BEGIN Data supplied

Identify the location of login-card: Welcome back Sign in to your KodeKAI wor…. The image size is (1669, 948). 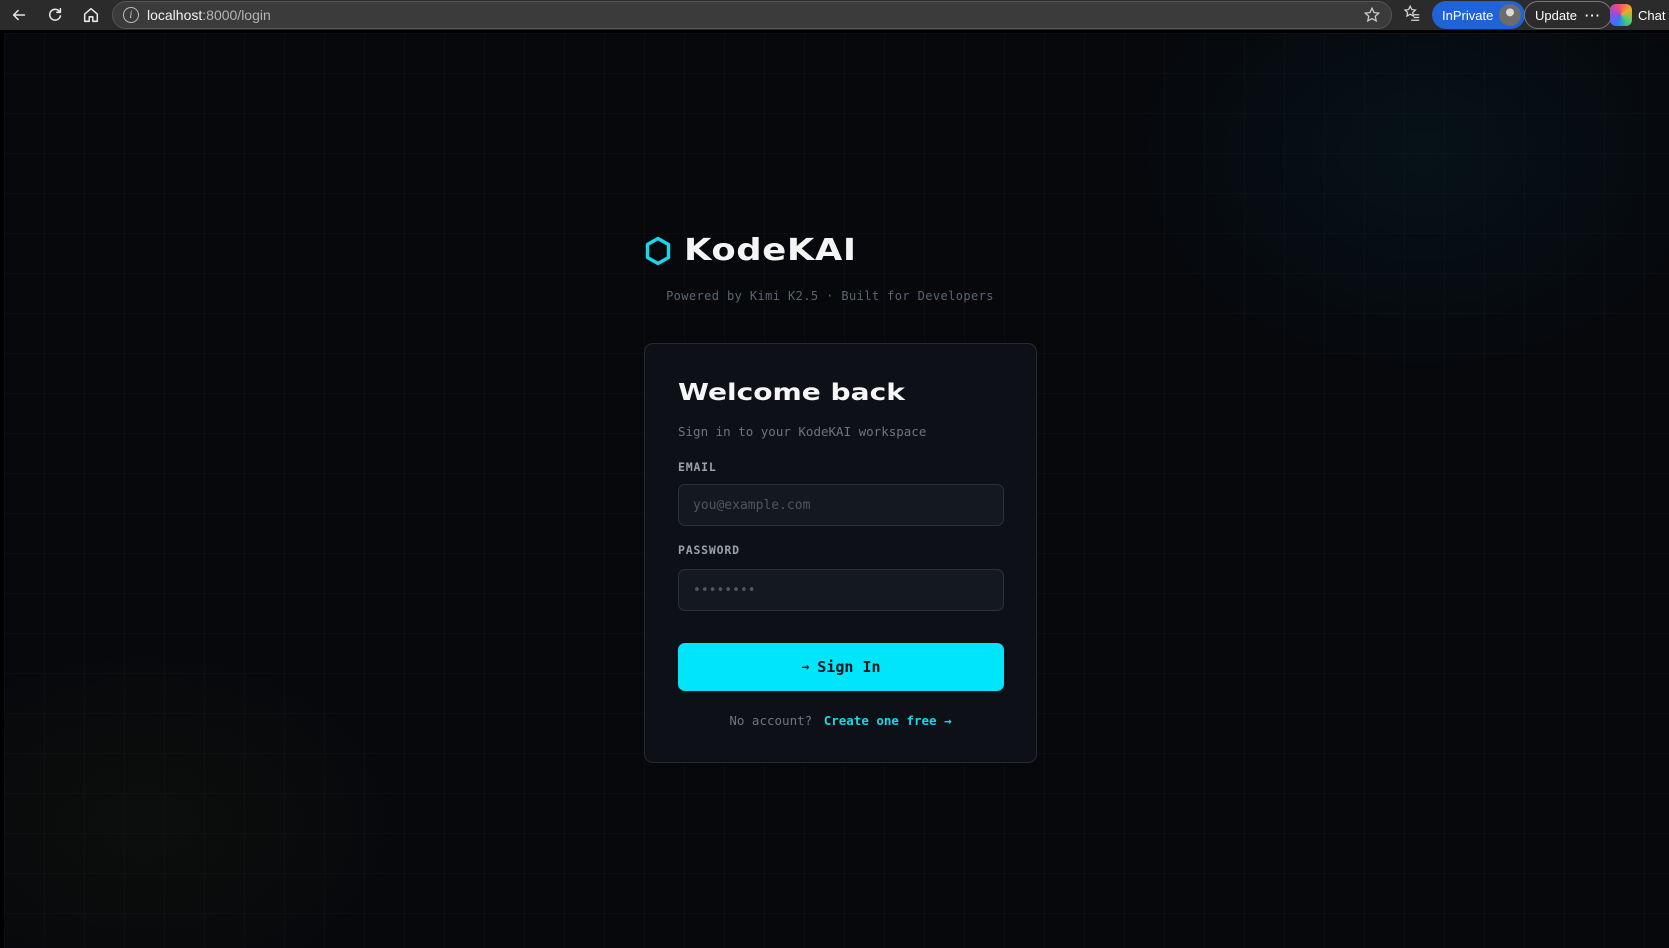
(840, 553).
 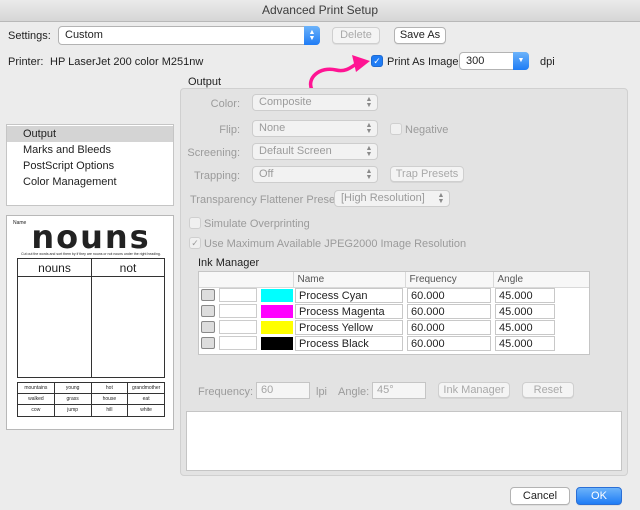 What do you see at coordinates (84, 35) in the screenshot?
I see `settings-value: Custom` at bounding box center [84, 35].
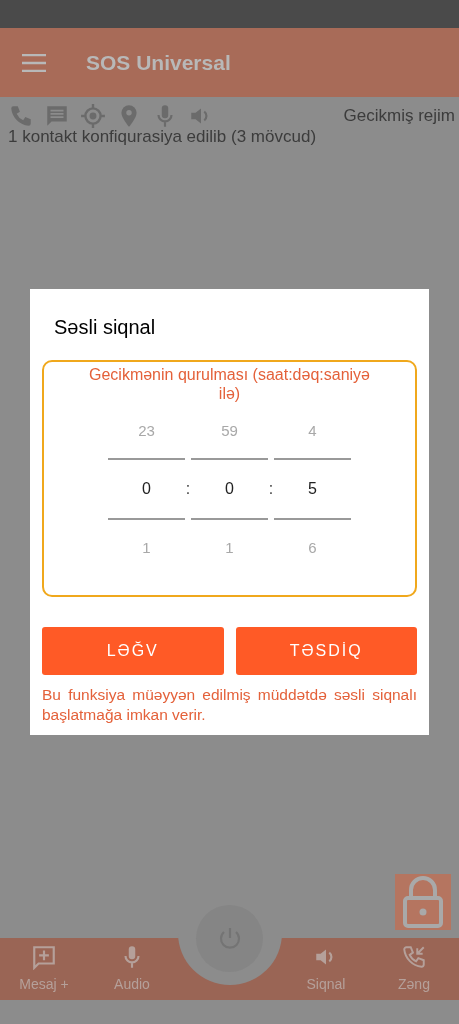 The width and height of the screenshot is (459, 1024). What do you see at coordinates (44, 956) in the screenshot?
I see `message-plus-icon` at bounding box center [44, 956].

END Data supplied

About this exercise: Rewrite the items above with "Identify" changed to "Find" and everything else left as it is. Leave the pictures out of your answer.

Result for this exercise:
Find the location of login-card: Welcome back Sign in to your KodeKAI wor…. The image size is (1669, 948). 
(840, 553).
  What do you see at coordinates (84, 35) in the screenshot?
I see `settings-value: Custom` at bounding box center [84, 35].
 The width and height of the screenshot is (459, 1024). What do you see at coordinates (44, 956) in the screenshot?
I see `message-plus-icon` at bounding box center [44, 956].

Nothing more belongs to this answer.